= Beginning of Section =

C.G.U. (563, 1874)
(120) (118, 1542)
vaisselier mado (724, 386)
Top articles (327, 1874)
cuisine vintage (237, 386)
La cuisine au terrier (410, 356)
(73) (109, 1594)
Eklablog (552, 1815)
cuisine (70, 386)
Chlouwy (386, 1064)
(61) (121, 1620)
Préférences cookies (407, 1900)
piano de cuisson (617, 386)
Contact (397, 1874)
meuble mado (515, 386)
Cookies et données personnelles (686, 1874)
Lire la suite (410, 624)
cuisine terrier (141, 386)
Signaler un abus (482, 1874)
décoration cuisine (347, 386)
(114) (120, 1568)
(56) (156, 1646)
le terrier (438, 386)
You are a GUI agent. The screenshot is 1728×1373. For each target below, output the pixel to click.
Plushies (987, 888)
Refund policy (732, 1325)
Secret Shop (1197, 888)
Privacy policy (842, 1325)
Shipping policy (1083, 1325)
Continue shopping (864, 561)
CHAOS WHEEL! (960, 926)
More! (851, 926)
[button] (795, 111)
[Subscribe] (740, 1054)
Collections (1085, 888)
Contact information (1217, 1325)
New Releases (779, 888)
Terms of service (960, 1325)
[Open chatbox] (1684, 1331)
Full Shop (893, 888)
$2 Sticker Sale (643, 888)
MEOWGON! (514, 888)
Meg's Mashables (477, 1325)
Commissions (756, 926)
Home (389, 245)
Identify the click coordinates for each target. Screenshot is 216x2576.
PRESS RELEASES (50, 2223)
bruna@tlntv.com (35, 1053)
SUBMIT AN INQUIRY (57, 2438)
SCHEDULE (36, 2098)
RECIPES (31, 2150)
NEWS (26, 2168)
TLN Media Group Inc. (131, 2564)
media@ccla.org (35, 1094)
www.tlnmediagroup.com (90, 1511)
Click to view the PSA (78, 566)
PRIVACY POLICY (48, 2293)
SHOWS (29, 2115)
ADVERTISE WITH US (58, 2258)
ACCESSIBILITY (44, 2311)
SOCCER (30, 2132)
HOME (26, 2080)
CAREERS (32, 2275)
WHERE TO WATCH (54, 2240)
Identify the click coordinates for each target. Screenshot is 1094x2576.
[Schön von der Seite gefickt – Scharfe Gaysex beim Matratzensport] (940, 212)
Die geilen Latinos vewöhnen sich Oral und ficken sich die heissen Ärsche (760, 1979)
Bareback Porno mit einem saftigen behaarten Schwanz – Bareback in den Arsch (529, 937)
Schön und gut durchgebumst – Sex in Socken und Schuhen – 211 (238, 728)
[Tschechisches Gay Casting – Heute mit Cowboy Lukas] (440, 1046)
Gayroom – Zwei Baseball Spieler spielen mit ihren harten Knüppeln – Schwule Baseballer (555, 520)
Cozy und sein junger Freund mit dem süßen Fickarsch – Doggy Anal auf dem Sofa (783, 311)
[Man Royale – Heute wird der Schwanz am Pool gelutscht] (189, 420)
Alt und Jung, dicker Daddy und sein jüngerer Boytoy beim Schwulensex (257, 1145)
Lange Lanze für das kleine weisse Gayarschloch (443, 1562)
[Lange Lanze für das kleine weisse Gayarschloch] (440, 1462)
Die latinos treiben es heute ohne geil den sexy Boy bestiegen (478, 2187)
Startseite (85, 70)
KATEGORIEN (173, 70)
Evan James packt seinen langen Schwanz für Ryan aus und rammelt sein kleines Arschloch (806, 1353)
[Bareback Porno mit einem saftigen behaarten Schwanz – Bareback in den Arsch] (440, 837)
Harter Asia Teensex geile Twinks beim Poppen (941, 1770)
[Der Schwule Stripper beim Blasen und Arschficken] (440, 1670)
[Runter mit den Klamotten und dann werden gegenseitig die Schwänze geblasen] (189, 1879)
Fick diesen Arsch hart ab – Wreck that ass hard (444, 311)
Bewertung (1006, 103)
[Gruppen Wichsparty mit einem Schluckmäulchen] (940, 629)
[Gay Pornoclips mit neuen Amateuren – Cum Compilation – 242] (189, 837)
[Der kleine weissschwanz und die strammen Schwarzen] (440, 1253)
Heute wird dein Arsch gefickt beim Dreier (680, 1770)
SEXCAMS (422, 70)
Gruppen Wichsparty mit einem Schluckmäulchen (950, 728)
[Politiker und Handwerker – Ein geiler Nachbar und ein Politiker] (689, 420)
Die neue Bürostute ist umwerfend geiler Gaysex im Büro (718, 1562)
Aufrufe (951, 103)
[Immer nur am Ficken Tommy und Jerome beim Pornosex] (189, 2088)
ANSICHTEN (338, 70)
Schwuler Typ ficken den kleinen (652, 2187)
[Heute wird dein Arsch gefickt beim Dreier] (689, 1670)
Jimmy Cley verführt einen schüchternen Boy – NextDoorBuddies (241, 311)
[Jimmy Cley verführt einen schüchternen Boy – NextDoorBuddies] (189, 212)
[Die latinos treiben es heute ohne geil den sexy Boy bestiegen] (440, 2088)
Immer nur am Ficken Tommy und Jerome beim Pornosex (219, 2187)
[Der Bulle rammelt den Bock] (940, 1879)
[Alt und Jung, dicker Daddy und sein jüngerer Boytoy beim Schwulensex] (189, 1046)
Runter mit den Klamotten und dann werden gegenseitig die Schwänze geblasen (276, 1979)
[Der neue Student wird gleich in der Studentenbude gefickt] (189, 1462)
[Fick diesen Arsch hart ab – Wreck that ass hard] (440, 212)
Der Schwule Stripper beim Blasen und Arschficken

= End of Section =

▶ **DIRECTIONS FOR THIS TASK**: Give the entries again in full, exactly as they are written.

▶ **RESPONSE FOR THIS EXERCISE**:
C.G.U. (563, 1874)
(120) (118, 1542)
vaisselier mado (724, 386)
Top articles (327, 1874)
cuisine vintage (237, 386)
La cuisine au terrier (410, 356)
(73) (109, 1594)
Eklablog (552, 1815)
cuisine (70, 386)
Chlouwy (386, 1064)
(61) (121, 1620)
Préférences cookies (407, 1900)
piano de cuisson (617, 386)
Contact (397, 1874)
meuble mado (515, 386)
Cookies et données personnelles (686, 1874)
Lire la suite (410, 624)
cuisine terrier (141, 386)
Signaler un abus (482, 1874)
décoration cuisine (347, 386)
(114) (120, 1568)
(56) (156, 1646)
le terrier (438, 386)
You are a GUI agent. The screenshot is 1728×1373. For each target below, output the pixel to click.
Plushies (987, 888)
Refund policy (732, 1325)
Secret Shop (1197, 888)
Privacy policy (842, 1325)
Shipping policy (1083, 1325)
Continue shopping (864, 561)
CHAOS WHEEL! (960, 926)
More! (851, 926)
[button] (795, 111)
[Subscribe] (740, 1054)
Collections (1085, 888)
Contact information (1217, 1325)
New Releases (779, 888)
Terms of service (960, 1325)
[Open chatbox] (1684, 1331)
Full Shop (893, 888)
$2 Sticker Sale (643, 888)
MEOWGON! (514, 888)
Meg's Mashables (477, 1325)
Commissions (756, 926)
Home (389, 245)
Identify the click coordinates for each target. Screenshot is 216x2576.
PRESS RELEASES (50, 2223)
bruna@tlntv.com (35, 1053)
SUBMIT AN INQUIRY (57, 2438)
SCHEDULE (36, 2098)
RECIPES (31, 2150)
NEWS (26, 2168)
TLN Media Group Inc. (131, 2564)
media@ccla.org (35, 1094)
www.tlnmediagroup.com (90, 1511)
Click to view the PSA (78, 566)
PRIVACY POLICY (48, 2293)
SHOWS (29, 2115)
ADVERTISE WITH US (58, 2258)
ACCESSIBILITY (44, 2311)
SOCCER (30, 2132)
HOME (26, 2080)
CAREERS (32, 2275)
WHERE TO WATCH (54, 2240)
Identify the click coordinates for each target. Screenshot is 1094x2576.
[Schön von der Seite gefickt – Scharfe Gaysex beim Matratzensport] (940, 212)
Die geilen Latinos vewöhnen sich Oral und ficken sich die heissen Ärsche (760, 1979)
Bareback Porno mit einem saftigen behaarten Schwanz – Bareback in den Arsch (529, 937)
Schön und gut durchgebumst – Sex in Socken und Schuhen – 211 (238, 728)
[Tschechisches Gay Casting – Heute mit Cowboy Lukas] (440, 1046)
Gayroom – Zwei Baseball Spieler spielen mit ihren harten Knüppeln – Schwule Baseballer (555, 520)
Cozy und sein junger Freund mit dem süßen Fickarsch – Doggy Anal auf dem Sofa (783, 311)
[Man Royale – Heute wird der Schwanz am Pool gelutscht] (189, 420)
Alt und Jung, dicker Daddy und sein jüngerer Boytoy beim Schwulensex (257, 1145)
Lange Lanze für das kleine weisse Gayarschloch (443, 1562)
[Lange Lanze für das kleine weisse Gayarschloch] (440, 1462)
Die latinos treiben es heute ohne geil den sexy Boy bestiegen (478, 2187)
Startseite (85, 70)
KATEGORIEN (173, 70)
Evan James packt seinen langen Schwanz für Ryan aus und rammelt sein kleines Arschloch (806, 1353)
[Bareback Porno mit einem saftigen behaarten Schwanz – Bareback in den Arsch] (440, 837)
Harter Asia Teensex geile Twinks beim Poppen (941, 1770)
[Der Schwule Stripper beim Blasen und Arschficken] (440, 1670)
[Runter mit den Klamotten und dann werden gegenseitig die Schwänze geblasen] (189, 1879)
Fick diesen Arsch hart ab – Wreck that ass hard (444, 311)
Bewertung (1006, 103)
[Gruppen Wichsparty mit einem Schluckmäulchen] (940, 629)
[Gay Pornoclips mit neuen Amateuren – Cum Compilation – 242] (189, 837)
[Der kleine weissschwanz und die strammen Schwarzen] (440, 1253)
Heute wird dein Arsch gefickt beim Dreier (680, 1770)
SEXCAMS (422, 70)
Gruppen Wichsparty mit einem Schluckmäulchen (950, 728)
[Politiker und Handwerker – Ein geiler Nachbar und ein Politiker] (689, 420)
Die neue Bürostute ist umwerfend geiler Gaysex im Büro (718, 1562)
Aufrufe (951, 103)
[Immer nur am Ficken Tommy und Jerome beim Pornosex] (189, 2088)
ANSICHTEN (338, 70)
Schwuler Typ ficken den kleinen (652, 2187)
[Heute wird dein Arsch gefickt beim Dreier] (689, 1670)
Jimmy Cley verführt einen schüchternen Boy – NextDoorBuddies (241, 311)
[Jimmy Cley verführt einen schüchternen Boy – NextDoorBuddies] (189, 212)
[Die latinos treiben es heute ohne geil den sexy Boy bestiegen] (440, 2088)
Immer nur am Ficken Tommy und Jerome beim Pornosex (219, 2187)
[Der Bulle rammelt den Bock] (940, 1879)
[Alt und Jung, dicker Daddy und sein jüngerer Boytoy beim Schwulensex] (189, 1046)
Runter mit den Klamotten und dann werden gegenseitig die Schwänze geblasen (276, 1979)
[Der neue Student wird gleich in der Studentenbude gefickt] (189, 1462)
[Fick diesen Arsch hart ab – Wreck that ass hard] (440, 212)
Der Schwule Stripper beim Blasen und Arschficken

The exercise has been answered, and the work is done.